**Yapılacak iş**
Verilen metindeki "Aynı olaya bakıyoruz, ayrı şeyleri görüyoruz." cümlesini İngilizceye çevirin.

======== Verilen metin ========

-Freud için melankoli, akamete uğramış, gereğince tutulamamış, ruhu arındıramamış bir yas. Öleni bir türlü bırakamamak, ölümün bir tür inkârı. Melankolik birey bilinçdışı bir surette sürekli kaybedilen kişiyle özdeşim kurar. Böylece sanki ölen kişiyi kaybetmemiş gibi yaşamaya ve sürekli geçmişi tekrar etmeye başlar. Diğer insanlarda kaybedilmiş kişinin bir ikizini arar. Melankolik, bu anlamda geçmişin türbedarıdır. (23)
-Herkes kendi gerçekliğini inşa ediyor. Aynı olaya bakıyoruz, ayrı şeyleri görüyoruz. Gerçeklik herkesin kendi belleğinden süzülüp gelerek kurduğu, inşa ettiği bir şey. Beklenti ve inançlarımızla, bizden sadır olmasının daha doğru olacağını, düşündüğümüz kelimelerle, belleğimizle ve hayallerimizle kurduğumuz bir şey gerçeklik. Birbirine bakan aynalar gibi, gerçek nerede başlıyor, görüntü nerede bitiyor; ayırmak zor. (35-36)

======== Verilen bilgiler ========

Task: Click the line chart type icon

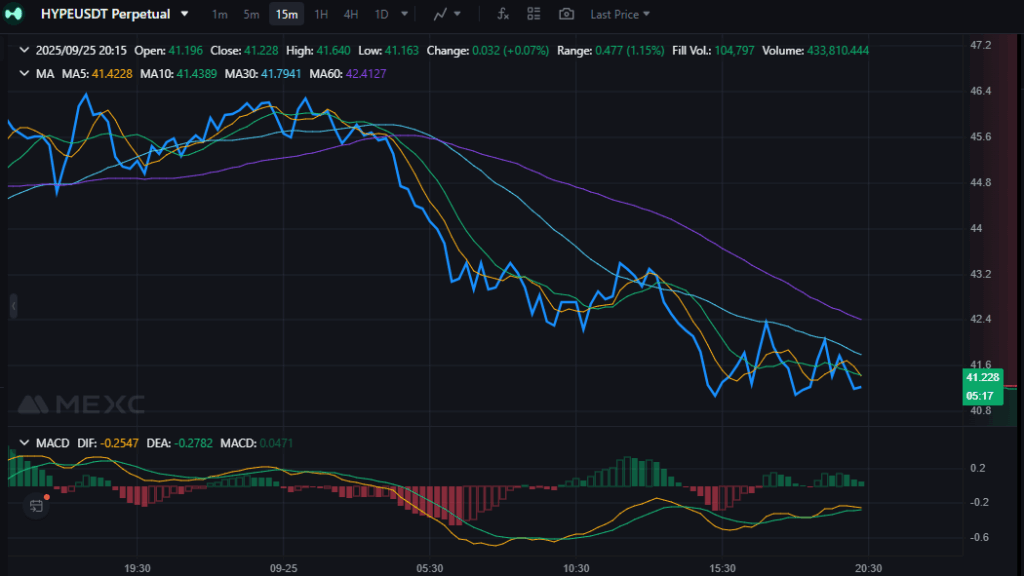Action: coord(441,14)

========
======== Verilen bilgiler ========

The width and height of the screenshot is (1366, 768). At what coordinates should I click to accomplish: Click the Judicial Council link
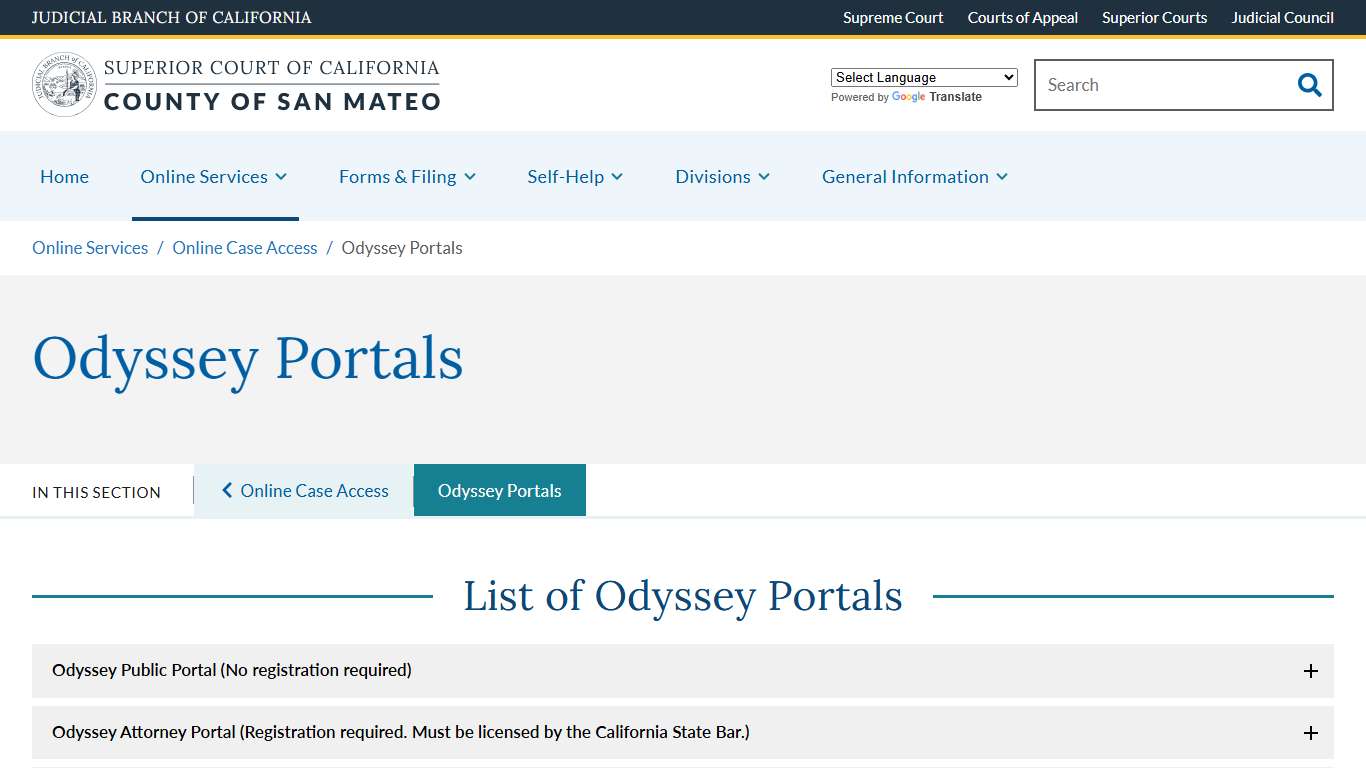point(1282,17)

========

**Çıktı**
We look at the same event, we see different things.